INSTRUCTIONS TO FOLLOW: Report how many lines in the entries below have the word "submenu" in them, and give no other words.

________________________________________

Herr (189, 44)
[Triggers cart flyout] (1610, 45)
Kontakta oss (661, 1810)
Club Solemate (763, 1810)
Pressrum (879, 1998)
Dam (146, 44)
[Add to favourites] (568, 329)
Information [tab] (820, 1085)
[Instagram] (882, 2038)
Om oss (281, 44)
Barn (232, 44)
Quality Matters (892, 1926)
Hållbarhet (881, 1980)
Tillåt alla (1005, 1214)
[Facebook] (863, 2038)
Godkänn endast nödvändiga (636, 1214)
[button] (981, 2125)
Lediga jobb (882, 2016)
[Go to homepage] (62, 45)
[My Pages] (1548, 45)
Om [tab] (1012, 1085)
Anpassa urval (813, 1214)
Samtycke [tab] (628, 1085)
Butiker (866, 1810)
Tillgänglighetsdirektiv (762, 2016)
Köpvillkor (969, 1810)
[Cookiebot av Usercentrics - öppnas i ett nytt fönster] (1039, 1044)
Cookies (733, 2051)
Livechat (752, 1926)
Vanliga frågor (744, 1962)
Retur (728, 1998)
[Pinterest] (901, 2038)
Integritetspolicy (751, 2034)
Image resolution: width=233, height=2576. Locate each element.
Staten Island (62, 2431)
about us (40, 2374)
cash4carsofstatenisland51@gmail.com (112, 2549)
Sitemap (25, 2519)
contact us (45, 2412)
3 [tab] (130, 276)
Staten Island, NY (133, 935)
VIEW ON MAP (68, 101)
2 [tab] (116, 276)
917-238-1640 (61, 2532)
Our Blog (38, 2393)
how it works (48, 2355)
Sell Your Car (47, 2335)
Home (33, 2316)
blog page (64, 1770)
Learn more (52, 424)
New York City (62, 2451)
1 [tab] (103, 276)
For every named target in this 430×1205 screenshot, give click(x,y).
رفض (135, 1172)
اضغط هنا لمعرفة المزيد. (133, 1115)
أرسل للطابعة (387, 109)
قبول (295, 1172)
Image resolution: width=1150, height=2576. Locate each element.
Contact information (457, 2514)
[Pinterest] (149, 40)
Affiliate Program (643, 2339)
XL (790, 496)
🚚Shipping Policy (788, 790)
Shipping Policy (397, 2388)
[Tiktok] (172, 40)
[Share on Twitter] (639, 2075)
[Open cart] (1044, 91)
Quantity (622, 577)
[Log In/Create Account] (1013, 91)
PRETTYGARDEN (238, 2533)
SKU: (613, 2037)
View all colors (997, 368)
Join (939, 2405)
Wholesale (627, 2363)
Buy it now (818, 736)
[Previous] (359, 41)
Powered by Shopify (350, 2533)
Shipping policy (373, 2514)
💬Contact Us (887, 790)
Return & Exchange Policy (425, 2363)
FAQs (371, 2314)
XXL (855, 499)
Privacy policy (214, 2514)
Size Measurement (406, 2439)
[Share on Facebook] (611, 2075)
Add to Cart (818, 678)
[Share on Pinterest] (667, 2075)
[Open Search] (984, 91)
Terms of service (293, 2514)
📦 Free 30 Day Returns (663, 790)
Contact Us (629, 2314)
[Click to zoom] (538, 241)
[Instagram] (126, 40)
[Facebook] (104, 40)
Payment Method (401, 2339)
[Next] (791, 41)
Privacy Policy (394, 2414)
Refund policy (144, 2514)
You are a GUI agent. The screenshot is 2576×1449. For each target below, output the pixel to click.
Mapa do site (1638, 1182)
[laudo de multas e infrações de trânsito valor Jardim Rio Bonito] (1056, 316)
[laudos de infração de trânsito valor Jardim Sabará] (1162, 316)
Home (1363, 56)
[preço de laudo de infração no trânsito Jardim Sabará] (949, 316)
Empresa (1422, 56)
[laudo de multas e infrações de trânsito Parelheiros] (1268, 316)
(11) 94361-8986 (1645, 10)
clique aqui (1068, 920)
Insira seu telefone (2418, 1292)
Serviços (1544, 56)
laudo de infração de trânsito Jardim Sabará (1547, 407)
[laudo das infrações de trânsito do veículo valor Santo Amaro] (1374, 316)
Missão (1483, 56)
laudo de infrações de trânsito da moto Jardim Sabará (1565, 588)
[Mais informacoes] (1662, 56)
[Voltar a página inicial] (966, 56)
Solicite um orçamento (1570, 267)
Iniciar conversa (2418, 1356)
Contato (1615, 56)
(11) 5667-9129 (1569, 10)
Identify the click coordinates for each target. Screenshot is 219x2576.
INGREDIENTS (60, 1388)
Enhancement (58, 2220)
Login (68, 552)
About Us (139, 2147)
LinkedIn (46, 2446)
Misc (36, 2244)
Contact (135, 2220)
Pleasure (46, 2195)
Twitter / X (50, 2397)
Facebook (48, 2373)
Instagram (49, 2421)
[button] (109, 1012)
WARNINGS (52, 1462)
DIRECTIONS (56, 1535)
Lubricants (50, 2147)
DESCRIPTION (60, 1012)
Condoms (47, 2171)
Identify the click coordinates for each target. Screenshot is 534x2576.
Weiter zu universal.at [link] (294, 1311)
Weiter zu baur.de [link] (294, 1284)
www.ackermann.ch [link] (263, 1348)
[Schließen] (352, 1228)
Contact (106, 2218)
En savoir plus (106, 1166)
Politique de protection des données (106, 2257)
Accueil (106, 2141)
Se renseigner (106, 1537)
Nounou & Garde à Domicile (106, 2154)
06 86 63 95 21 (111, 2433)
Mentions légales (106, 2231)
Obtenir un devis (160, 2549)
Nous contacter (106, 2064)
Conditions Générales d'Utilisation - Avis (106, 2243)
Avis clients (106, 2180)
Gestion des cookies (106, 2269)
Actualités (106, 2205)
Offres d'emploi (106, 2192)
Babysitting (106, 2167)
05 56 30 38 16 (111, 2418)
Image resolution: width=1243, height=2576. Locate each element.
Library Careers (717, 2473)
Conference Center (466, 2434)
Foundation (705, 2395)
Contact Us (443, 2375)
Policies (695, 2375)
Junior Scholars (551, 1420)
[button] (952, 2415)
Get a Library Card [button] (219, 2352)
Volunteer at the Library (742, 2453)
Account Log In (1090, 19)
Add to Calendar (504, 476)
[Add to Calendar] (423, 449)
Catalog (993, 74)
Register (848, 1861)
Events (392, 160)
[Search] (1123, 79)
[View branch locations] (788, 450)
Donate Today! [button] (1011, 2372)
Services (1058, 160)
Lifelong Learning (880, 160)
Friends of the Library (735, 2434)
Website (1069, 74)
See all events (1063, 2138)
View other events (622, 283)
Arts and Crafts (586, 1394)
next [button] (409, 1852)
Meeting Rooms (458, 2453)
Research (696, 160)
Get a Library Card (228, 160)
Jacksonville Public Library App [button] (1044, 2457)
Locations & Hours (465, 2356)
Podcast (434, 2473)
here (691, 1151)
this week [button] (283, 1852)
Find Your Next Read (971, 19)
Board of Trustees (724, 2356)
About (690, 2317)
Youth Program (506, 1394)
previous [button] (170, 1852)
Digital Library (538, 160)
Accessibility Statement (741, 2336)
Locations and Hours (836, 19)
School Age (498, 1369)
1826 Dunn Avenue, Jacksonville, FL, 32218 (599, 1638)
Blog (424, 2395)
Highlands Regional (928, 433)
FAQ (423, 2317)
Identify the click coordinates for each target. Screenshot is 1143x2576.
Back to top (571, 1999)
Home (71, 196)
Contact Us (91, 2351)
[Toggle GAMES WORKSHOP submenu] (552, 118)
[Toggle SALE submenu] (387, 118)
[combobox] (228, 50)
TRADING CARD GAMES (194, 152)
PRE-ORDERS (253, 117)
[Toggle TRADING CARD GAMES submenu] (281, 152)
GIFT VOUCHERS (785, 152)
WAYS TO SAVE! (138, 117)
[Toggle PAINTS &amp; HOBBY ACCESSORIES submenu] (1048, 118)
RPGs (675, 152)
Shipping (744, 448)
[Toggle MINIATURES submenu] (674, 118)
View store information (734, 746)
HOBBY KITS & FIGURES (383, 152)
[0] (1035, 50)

________________________________________

EXERCISE ANSWER: 5